Several approaches are explored to solve the task of classifying sexually explicit content, which plays a crucial role in the automated CSAM detection system: an end-to-end classifier, a classifier with person detection and a private body parts detector.

Abstract

Child sexual abuse materials (CSAM) pose a significant threat to the safety and well-being of children worldwide. Detecting and preventing the distribution of such materials is a critical task for law enforcement agencies and technology companies. As content moderation is often manual, developing an automated detection system can help reduce human reviewers' exposure to potentially harmful images and accelerate the process of counteracting. This study presents methods for classifying sexually explicit content, which plays a crucial role in the automated CSAM detection system. Several approaches are explored to solve the task: an end-to-end classifier, a classifier with person detection and a private body parts detector. All proposed methods are tested on the images obtained from the online tool for reporting illicit content. Due to legal constraints, access to the data is limited, and all algorithms are executed remotely on the isolated server. The end-to-end classifier yields the most promising results, with an accuracy of 90.17%, after augmenting the training set with the additional neutral samples and adult pornography. While detection-based methods may not achieve higher accuracy rates and cannot serve as a final classifier on their own, their inclusion in the system can be beneficial. Human body-oriented approaches generate results that are easier to interpret, and obtaining more interpretable results is essential when analyzing models that are trained without direct access to data.
Paper Structure (9 sections, 1 equation, 3 figures, 6 tables)
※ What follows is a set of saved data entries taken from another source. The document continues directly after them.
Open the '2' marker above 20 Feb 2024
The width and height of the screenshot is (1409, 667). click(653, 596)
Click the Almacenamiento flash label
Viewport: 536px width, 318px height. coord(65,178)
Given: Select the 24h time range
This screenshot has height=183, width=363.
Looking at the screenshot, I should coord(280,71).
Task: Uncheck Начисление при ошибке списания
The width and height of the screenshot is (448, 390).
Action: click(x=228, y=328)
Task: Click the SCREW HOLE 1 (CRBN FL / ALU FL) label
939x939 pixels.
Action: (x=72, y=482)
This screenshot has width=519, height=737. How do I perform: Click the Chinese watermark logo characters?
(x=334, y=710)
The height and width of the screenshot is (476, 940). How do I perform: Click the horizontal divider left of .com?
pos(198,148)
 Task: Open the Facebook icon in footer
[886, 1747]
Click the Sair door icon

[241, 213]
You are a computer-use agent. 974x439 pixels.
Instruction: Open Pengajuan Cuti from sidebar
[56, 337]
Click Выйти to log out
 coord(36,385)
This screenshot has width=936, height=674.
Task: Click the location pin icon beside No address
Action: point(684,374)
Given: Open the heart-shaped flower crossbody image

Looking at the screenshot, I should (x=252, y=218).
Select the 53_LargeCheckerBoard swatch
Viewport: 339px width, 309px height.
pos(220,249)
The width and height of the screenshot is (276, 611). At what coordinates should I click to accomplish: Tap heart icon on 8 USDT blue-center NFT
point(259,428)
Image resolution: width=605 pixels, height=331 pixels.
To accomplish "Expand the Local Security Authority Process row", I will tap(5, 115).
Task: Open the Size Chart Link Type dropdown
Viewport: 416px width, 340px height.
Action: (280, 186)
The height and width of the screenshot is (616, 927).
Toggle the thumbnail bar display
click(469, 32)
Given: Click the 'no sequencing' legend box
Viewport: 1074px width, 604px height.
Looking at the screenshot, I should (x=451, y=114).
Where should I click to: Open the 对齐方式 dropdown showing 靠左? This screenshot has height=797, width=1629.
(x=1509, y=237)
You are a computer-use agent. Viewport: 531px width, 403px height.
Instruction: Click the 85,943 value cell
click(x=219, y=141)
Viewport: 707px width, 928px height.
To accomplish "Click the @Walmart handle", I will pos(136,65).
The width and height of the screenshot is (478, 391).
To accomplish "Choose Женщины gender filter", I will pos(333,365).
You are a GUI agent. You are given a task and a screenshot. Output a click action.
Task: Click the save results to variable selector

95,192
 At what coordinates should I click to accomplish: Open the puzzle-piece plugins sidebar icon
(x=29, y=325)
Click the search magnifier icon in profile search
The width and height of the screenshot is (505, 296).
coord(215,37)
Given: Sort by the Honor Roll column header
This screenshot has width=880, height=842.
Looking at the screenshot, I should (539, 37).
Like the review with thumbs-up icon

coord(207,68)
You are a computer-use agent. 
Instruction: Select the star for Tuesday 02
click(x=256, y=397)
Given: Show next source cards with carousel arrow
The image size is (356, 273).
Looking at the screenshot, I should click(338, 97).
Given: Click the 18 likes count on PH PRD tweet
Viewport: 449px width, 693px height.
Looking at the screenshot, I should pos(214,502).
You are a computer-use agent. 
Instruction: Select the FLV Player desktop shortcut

This paper contains 9 sections, 1 equation, 3 figures, 6 tables.

Figures (3)

  • Figure 1: Decision schema that leads to the final classification in the proposed CSAM detection system. A complete system consists of two models: one performs age estimation and the second predicts whether the image contains sexually explicit elements (SE classification). Two-stage classification enables the system to distinguish between CSAM, adult pornography and neutral images.
  • Figure 2: Distinguishing between images that contain sexually explicit content (SE) and not-sexual ones (NS) is sufficient for the system to detect CSAM. However, we decided to divide the SE category into images showing sexual activity or sexual posing. The not-sexual group can contain hard samples as images showing neutral nudity and soft erotics.
  • Figure 3: Images from COCO dataset coco2015 incorrectly classified as SE by the first version of a model trained only on DN-A (SEN-EM). A small number of neutral samples makes the model focus on images of people eating or keeping something near their mouths or images of close-up images of hands. False positives have been eliminated after adding a pretraining phase on extended datasets.